|Thanks for joining me for the 2016 Slice of Life Story Challenge sponsored by the team at|
TWO WRITING TEACHERS. Check out more slices here.
At one time letter writing occupied much of my life.
In fifth grade I maintained a correspondence with my Uncle Dewey during his tour in Vietnam. Sadly, I did not have the foresight to save those letters, but I do have several he wrote to my grandmother and she to him.
At other times during my adolescence, I had boyfriends with whom I corresponded. In college I wrote many letters, especially to my Aunt Linda in Minnesota. Sadly, I have none of these letters.
Prior to my first marriage, my then boyfriend, later fiance and I corresponded frequently. It's fair to say we became friends and lovers through letters. After our divorce, I saved the letters and may one day revisit them.

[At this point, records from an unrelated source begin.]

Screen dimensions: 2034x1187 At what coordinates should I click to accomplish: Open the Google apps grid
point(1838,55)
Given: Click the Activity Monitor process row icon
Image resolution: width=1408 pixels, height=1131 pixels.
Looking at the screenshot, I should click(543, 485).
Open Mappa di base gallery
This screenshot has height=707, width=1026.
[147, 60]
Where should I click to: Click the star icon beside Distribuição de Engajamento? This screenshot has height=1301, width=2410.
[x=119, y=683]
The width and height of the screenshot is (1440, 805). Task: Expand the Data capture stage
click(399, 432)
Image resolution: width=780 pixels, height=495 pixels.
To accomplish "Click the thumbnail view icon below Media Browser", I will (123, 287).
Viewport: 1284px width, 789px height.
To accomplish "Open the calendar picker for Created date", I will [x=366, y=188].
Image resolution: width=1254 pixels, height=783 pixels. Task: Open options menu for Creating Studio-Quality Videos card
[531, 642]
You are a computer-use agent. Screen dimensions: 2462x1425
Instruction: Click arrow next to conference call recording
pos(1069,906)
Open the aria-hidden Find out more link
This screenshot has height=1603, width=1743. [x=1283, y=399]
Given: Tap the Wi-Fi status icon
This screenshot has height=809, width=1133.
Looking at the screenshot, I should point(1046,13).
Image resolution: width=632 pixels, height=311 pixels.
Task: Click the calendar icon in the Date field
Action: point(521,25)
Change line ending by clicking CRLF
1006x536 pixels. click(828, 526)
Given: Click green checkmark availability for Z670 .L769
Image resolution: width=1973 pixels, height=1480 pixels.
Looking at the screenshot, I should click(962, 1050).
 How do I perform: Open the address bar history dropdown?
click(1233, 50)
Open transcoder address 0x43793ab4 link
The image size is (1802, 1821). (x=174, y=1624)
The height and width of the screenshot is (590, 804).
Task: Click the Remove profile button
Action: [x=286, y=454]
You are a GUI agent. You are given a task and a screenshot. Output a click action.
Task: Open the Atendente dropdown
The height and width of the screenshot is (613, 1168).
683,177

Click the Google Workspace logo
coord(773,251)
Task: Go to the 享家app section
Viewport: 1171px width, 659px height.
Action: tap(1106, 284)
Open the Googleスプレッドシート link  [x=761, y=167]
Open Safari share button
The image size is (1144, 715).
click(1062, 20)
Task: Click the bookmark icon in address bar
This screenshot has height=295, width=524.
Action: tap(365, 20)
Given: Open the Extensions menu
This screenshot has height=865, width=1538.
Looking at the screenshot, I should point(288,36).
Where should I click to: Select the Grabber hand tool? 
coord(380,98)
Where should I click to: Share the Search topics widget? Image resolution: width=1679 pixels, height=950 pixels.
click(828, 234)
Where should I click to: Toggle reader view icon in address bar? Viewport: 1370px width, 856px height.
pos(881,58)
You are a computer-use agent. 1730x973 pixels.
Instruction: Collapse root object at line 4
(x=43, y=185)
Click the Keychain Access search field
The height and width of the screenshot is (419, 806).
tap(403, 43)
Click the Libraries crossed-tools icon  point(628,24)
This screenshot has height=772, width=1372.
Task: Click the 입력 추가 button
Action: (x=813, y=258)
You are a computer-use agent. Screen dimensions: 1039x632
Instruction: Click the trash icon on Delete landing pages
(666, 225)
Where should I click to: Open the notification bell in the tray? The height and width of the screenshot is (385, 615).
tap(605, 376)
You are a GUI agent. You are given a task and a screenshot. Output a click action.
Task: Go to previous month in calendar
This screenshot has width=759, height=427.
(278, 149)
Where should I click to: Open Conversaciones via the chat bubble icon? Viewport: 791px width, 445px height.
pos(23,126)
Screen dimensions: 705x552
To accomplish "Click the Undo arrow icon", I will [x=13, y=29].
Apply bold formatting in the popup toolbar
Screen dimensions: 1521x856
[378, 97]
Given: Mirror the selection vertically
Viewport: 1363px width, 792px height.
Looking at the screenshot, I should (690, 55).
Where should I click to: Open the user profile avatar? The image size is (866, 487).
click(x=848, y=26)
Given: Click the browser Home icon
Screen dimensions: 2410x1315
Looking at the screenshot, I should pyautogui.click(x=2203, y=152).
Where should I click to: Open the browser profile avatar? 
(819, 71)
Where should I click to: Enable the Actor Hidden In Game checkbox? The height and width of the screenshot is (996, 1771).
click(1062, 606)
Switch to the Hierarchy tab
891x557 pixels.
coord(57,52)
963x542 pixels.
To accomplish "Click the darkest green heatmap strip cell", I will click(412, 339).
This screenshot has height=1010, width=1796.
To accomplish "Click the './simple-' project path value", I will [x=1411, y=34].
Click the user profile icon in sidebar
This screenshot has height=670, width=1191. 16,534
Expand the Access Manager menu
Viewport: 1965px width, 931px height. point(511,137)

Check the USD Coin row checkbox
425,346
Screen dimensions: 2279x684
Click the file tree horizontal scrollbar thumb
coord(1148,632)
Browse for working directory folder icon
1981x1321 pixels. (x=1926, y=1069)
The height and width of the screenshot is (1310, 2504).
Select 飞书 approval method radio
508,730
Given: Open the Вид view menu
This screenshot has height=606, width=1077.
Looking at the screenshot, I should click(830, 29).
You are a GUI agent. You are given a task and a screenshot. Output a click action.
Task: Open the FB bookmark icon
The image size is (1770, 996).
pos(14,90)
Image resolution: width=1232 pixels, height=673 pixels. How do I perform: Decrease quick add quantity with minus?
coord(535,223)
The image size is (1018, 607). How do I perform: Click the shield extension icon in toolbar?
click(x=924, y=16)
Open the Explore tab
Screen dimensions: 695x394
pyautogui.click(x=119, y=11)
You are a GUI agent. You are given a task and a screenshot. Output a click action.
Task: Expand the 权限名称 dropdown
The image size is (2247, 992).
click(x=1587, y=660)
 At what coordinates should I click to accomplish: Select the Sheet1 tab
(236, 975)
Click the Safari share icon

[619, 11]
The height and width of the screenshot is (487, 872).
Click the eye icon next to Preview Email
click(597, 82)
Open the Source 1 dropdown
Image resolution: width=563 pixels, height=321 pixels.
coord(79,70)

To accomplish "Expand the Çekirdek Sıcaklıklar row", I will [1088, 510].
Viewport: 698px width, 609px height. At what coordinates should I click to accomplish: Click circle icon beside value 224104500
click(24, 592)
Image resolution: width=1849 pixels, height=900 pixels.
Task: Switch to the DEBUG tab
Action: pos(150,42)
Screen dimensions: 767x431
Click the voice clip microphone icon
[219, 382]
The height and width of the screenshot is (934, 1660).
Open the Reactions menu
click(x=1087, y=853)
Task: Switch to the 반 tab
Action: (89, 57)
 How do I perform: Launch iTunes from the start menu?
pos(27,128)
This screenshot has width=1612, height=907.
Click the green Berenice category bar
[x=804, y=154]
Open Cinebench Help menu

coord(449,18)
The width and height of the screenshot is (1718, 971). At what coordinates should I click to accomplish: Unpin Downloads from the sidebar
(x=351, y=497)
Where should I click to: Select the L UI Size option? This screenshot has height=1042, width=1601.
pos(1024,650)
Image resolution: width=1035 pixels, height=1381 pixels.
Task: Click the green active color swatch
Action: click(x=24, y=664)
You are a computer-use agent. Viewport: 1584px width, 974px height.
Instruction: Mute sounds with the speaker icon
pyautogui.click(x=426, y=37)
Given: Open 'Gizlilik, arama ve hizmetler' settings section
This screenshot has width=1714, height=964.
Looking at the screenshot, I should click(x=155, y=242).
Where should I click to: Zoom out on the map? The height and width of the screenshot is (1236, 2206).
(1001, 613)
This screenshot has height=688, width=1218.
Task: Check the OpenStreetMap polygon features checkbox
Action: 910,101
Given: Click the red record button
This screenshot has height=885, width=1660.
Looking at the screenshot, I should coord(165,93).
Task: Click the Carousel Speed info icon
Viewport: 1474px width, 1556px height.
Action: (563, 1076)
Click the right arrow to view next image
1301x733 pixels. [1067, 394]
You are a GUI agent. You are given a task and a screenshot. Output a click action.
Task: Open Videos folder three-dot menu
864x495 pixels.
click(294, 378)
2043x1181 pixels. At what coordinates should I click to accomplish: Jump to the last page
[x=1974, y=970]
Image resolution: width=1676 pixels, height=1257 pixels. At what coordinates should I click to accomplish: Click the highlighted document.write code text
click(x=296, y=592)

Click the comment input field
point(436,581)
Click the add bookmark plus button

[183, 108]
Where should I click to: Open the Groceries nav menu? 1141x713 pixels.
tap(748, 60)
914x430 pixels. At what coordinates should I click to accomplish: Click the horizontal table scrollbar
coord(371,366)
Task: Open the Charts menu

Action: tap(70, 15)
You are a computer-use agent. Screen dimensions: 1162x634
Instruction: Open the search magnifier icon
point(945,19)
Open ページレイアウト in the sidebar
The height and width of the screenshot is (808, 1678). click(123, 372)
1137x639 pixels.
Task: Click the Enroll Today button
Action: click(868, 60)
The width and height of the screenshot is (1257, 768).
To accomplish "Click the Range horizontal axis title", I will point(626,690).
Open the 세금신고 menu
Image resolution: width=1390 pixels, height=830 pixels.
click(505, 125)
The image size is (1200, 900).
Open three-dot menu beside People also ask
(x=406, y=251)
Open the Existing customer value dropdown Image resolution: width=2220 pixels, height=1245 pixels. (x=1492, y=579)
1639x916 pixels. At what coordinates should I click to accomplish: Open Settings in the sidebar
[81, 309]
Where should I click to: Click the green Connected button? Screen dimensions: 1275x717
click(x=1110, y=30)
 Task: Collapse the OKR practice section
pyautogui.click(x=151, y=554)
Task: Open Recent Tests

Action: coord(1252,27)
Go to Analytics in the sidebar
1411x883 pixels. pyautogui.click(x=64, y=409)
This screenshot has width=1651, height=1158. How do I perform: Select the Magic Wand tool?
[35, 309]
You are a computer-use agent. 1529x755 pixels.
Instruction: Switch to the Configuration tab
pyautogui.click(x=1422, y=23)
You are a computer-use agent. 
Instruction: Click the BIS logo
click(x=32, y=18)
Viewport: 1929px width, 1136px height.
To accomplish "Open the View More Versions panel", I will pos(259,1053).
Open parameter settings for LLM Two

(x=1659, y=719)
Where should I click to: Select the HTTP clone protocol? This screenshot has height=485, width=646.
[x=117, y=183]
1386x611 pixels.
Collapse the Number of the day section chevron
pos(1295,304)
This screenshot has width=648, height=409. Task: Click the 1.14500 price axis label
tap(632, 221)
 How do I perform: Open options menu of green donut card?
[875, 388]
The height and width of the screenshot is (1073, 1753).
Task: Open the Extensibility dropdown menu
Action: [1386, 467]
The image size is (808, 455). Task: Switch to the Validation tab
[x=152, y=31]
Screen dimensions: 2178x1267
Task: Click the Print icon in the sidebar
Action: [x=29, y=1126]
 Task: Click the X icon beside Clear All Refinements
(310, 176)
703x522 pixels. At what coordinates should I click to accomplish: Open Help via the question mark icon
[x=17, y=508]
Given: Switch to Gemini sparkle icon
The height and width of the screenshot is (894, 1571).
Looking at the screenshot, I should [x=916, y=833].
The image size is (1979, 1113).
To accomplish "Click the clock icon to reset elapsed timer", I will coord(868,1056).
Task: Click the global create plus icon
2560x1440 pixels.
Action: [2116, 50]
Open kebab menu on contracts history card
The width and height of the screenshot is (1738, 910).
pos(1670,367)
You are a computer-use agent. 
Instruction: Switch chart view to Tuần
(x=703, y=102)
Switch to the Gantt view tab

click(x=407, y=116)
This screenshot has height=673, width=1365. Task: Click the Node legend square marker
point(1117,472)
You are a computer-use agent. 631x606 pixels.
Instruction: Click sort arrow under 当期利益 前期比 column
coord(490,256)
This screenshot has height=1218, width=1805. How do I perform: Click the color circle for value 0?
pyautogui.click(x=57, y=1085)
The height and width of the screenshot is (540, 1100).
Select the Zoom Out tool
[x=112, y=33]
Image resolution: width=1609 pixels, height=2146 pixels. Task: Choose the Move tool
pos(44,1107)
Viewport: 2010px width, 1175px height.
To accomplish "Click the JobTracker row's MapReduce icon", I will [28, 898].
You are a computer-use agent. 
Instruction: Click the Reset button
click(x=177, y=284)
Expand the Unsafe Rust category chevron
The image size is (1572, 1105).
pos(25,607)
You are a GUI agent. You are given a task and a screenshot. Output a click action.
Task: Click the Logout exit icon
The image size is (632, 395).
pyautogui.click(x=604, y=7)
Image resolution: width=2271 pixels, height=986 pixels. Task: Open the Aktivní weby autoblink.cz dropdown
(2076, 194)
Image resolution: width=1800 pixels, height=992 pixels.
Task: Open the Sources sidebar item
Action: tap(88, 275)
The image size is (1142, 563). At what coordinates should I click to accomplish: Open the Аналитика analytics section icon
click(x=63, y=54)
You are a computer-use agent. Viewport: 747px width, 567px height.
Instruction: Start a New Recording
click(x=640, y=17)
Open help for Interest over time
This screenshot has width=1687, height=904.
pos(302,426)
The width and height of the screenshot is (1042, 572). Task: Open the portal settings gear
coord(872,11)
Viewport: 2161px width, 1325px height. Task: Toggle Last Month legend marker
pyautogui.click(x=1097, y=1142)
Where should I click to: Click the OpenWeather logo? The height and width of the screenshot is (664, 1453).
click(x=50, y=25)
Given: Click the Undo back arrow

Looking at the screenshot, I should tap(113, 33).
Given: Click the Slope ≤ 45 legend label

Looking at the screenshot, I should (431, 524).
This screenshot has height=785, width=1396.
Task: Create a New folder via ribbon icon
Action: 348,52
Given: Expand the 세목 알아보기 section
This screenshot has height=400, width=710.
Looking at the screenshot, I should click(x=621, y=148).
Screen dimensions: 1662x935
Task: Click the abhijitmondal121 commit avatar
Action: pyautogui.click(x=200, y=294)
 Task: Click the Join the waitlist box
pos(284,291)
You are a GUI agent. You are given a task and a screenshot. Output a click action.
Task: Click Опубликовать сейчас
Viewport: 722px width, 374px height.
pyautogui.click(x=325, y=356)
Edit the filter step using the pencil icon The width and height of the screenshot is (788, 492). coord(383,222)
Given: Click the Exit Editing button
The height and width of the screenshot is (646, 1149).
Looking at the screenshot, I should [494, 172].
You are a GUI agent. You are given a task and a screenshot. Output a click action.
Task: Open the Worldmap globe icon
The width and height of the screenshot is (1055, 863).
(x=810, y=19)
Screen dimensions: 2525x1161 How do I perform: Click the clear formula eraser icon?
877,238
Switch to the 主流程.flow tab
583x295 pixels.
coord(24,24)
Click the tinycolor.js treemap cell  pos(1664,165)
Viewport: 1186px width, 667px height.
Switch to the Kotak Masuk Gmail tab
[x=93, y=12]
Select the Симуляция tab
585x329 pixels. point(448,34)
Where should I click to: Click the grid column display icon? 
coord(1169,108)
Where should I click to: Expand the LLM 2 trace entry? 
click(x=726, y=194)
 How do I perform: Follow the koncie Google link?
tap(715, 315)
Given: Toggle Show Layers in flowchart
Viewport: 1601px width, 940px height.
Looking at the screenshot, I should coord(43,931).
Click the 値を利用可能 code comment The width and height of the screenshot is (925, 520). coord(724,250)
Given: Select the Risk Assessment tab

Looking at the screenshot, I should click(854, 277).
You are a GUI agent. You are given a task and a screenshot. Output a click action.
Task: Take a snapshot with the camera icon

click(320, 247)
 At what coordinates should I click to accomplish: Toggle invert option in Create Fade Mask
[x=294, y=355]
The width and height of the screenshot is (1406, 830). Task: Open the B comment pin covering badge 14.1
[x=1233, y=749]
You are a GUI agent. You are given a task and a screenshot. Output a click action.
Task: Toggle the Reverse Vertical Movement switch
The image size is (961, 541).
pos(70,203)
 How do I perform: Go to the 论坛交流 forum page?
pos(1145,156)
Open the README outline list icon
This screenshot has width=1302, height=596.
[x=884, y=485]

For years I wrote letters to friends and always composed a personal note in Christmas cards.
My days of writing letters ceased in tandem with my marital problems. Now I rarely write letters.
Last week a lovely, gracious, poised student in Communication 1101 delivered her persuasive speech on our need to write letters.
Melainee writes letters regularly and has been composing them her entire life. As she explained to her classmates:
I love letters. Not the constant generic college promoting flyer, pamphlet, or package, seniors are currently being bombarded with, or the insurance bill you hand to your parent, but the priceless snail mail that has your name scripted on the front by an actual human and not a machine. I frequently send out letters. Writing them often fills my free time. I rarely have to struggle to access a card and pen with my box of assorted stationary in my room and my small traveling kit, which has accompanied me on many long road trips and plane rides. If you have ever sent me a letter, I can almost guarantee it’s preserved in my letter box. I keep every single one. I, like so many, find them priceless.
In her speech, Melainee acknowledged the role technology, especially texting and email, plays in our move from letter writing. These forms of conversation diminish our voices and deny us the joys of personal contact afforded from letters.
Although immediate, a text fails to evidence the level of care and concern that comes from a handwritten note. To support her argument, Melainee turned to John Coleman of Harvard:
Handwritten notes mean more because they cost more. Emails, tweets, texts, or Facebook messages are essentially costless. They’re easy to write and free to send, and you and I produce hundreds of them every day. These electronic communications are rarely notable. Handwritten notes are unusual. They take minutes (or hours) to draft, each word carefully chosen with no “undo” or “autocorrect” to fall back on. Drafting one involves selecting stationery, paying for stamps, and visiting a mailbox. They indicate investment, and that very costliness indicates value.
We invest in one another when we take time to write. To help her classmates envision themselves as letter writers, Melainee ended her speech by distributing cards and envelops to each student in the class. She reminded them of their desire to have close relationships, something she learned through surveying each student, and asked them to write:
Think of someone that deserves a boost, and instead of giving them a text, give them some of your time. Give them a letter. Seal an envelope, and seal a friendship.